Bradley S. Shear, a lawyer based in Maryland who works in sports law and social media, supports the bill Young introduced in Maryland. He said that a key difference in monitoring a student’s online activities, as opposed to an issue like drug testing, was that the content being searched for was inappropriate as opposed to illegal.
“The Supreme Court has ruled over and over again that students do not leave their constitutional rights at the schoolhouse gate,” Shear said. He said that any policy that required students to give access to “password-protected electronic content” was “a clear violation of their student’s First and Fourth Amendment Constitutional rights.”
He added of companies that monitor athletes’ online activities: “These companies are selling snake oil that contains a major legal liability time bomb. To me, there’s no difference in having to Facebook-friend a coach than turning over user name and password.”
Oklahoma’s athletic director, Joe Castiglione, said the university required its athletes to friend coaches on Facebook. He said that when athletes were questioned about something that appeared on their Facebook pages, they often responded, “Hey, you’re not supposed to see that.” He said his answer was, “Well, everyone else in the world can.”

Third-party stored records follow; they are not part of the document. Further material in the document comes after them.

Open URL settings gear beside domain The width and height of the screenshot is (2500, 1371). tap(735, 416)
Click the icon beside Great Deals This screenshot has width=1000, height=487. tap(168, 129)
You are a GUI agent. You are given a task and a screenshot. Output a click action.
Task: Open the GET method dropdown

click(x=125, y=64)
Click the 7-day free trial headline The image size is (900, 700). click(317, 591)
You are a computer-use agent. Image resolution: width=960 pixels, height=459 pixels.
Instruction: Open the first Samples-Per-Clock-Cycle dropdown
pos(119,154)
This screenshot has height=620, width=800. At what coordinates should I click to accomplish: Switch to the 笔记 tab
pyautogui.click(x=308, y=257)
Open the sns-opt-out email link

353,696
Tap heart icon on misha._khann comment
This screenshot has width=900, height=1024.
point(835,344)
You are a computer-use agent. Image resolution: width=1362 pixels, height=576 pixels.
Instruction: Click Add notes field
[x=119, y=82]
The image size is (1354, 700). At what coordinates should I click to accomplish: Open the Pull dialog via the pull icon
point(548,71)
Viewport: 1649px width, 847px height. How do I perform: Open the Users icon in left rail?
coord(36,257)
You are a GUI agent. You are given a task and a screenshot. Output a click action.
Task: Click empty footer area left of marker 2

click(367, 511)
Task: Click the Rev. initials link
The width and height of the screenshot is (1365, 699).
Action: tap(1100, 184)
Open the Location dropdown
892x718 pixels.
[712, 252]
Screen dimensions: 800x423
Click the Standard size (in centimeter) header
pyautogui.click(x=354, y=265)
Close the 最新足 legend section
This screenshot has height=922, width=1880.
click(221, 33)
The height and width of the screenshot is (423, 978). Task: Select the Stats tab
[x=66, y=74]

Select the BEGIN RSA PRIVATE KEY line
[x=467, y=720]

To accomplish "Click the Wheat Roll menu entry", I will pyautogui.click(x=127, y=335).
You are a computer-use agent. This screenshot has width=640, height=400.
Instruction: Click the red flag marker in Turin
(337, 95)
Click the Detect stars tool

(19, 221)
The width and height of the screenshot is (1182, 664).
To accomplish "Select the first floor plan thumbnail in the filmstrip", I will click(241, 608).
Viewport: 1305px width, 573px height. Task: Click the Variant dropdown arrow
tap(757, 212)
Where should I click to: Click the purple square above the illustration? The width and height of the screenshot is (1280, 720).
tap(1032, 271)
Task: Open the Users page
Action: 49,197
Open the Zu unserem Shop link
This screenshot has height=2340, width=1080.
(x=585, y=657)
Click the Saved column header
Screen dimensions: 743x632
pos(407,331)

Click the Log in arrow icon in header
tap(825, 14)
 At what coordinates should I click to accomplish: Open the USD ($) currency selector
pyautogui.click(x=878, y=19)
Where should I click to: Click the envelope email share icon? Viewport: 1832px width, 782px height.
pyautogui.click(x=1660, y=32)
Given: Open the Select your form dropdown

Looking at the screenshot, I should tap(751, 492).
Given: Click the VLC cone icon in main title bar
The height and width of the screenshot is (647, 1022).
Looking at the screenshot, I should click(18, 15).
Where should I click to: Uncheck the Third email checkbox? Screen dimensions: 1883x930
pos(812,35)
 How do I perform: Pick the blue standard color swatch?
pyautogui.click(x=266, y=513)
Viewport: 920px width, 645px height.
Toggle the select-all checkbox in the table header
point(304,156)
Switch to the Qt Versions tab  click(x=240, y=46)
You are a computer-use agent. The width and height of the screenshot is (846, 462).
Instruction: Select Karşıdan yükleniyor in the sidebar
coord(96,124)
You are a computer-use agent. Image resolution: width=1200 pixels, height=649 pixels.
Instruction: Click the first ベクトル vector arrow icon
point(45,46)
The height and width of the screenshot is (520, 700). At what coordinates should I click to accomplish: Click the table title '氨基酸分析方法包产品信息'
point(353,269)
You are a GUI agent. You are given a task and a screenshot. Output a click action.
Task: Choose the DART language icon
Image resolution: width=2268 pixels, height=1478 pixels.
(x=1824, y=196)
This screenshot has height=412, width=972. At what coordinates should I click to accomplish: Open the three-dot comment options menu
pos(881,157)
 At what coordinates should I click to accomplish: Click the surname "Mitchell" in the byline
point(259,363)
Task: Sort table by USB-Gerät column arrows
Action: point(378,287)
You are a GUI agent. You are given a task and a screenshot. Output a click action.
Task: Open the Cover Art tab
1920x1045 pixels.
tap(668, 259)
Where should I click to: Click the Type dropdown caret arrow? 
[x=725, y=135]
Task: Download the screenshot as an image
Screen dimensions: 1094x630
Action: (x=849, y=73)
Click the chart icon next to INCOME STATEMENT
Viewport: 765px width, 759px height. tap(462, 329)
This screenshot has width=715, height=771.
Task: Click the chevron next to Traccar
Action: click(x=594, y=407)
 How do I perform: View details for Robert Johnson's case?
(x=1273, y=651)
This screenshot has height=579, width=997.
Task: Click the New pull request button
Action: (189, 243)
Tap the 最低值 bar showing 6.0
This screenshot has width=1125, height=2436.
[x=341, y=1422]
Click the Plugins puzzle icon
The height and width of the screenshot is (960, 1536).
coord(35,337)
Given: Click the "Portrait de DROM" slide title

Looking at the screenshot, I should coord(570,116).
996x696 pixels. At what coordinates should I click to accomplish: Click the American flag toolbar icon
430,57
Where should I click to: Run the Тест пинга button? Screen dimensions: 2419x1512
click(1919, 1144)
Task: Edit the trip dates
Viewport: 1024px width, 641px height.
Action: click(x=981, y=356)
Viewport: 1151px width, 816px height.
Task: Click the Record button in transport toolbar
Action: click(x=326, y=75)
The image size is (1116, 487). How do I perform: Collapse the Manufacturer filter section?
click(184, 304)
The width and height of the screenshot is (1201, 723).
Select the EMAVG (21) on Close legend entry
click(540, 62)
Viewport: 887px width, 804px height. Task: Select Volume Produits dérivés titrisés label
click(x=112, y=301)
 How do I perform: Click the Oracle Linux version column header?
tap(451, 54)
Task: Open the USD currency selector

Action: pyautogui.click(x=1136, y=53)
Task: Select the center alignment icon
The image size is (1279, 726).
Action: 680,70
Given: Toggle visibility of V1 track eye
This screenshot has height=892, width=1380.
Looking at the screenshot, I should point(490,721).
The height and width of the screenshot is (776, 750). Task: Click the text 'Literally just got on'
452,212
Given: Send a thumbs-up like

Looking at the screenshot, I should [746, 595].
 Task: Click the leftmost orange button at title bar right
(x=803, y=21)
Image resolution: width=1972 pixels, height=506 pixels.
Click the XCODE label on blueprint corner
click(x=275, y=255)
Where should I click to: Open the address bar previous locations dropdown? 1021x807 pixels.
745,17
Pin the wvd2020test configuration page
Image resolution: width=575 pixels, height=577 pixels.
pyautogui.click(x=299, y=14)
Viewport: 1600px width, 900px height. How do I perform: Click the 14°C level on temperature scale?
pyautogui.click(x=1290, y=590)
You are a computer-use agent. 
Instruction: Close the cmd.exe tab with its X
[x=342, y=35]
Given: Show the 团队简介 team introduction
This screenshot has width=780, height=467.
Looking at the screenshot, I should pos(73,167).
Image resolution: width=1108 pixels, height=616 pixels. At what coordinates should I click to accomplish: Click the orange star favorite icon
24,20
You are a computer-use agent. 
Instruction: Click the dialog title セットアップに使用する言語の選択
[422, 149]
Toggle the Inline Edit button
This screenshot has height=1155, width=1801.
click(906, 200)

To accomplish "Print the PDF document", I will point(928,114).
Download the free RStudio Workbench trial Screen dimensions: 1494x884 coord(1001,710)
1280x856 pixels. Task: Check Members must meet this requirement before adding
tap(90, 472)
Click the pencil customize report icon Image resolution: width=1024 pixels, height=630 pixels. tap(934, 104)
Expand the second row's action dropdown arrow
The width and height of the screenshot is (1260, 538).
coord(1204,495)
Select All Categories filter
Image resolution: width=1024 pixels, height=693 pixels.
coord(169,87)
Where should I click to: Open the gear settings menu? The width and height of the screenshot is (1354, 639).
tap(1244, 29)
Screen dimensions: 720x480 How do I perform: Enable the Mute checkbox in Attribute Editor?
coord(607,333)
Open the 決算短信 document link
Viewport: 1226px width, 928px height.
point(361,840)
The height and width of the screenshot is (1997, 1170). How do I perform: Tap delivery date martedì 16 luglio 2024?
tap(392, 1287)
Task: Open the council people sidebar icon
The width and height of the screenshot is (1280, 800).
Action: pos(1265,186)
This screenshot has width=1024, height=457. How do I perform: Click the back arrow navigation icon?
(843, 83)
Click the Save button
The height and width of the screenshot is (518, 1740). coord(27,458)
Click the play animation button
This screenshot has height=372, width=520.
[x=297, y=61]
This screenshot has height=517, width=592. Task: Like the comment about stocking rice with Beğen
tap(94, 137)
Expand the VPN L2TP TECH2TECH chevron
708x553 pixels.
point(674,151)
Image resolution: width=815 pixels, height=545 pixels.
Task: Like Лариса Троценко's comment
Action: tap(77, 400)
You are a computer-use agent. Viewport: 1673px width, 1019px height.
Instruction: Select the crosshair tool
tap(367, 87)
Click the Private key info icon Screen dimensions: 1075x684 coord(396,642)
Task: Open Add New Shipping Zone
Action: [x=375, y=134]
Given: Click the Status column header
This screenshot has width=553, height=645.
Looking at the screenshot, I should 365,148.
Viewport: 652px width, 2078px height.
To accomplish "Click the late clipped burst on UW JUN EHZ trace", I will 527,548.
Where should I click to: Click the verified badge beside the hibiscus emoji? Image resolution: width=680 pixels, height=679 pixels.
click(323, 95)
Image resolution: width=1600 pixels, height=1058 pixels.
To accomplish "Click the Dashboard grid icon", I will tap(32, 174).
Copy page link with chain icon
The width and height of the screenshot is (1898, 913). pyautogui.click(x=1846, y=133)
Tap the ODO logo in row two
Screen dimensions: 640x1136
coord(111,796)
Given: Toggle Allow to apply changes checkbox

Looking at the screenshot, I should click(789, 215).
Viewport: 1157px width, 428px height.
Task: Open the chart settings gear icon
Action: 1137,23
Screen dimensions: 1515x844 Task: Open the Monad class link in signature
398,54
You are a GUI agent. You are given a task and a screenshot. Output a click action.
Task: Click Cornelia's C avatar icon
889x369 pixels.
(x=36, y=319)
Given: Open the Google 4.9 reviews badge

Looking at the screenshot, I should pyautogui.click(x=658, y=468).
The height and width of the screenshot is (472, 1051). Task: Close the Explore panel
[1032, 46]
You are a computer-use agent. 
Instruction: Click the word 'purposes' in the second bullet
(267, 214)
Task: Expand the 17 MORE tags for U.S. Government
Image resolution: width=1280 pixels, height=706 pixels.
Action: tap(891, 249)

Jeremy Foley, the athletic director at Florida, said his department contracted with UDiligence to monitor only the Gators’ football players. I’m not a big believer that it’s our responsibility to monitor that 24-7,” Foley said. “If there’s an issue, we’ll deal with it. We’re trying to run a business here. We’re not trying to be Big Brother.”
Varsity Monitor’s Carnahan said that by allowing the universities to determine how much access his company gets, it leaves a “white space” for colleges to make their own decisions. But Kevin DeShazo, the founder of Fieldhouse Media, another company in the expanding online monitoring field, said that his company does not access private information and that he is opposed to monitoring Facebook and forcing athletes to download applications or give access to password-protected content.
“To be forced to give you access, passwords or let them be friends with you on Facebook — I get why coaches feel like it’s necessary, but there has to be some level of respect and trust with these kids,” DeShazo said, adding that his company has focused on educating athletes about the perils of social media.
At North Carolina, where a message on Twitter from the former football player Marvin Austin in 2010 revealed that he was receiving impermissible benefits and was a factor in his being suspended for the season, the social media policy is strict.
Steve Kirschner, a spokesman for North Carolina’s athletic department, said each of the university’s sports teams had a coach or a staff member assigned to monitor Twitter messages sent by its players.
Roy Williams, the men’s basketball coach, said he recognized that social media were simply a fact of life. His players are permitted to use social media sites, though not without a warning.
“I tell the guys, ‘It’s America, you have freedom of speech,’ ” Williams said. “If you say something and it embarrasses me or the basketball program or your family, I’m going to be disappointed.”
The legal questions are not as simple, however, and the answers may not come from campuses but from courtrooms and legislatures.
“These are murky waters,” Voth said, “and it’s a problem that’s not going to be answered today or in a few months or a year.”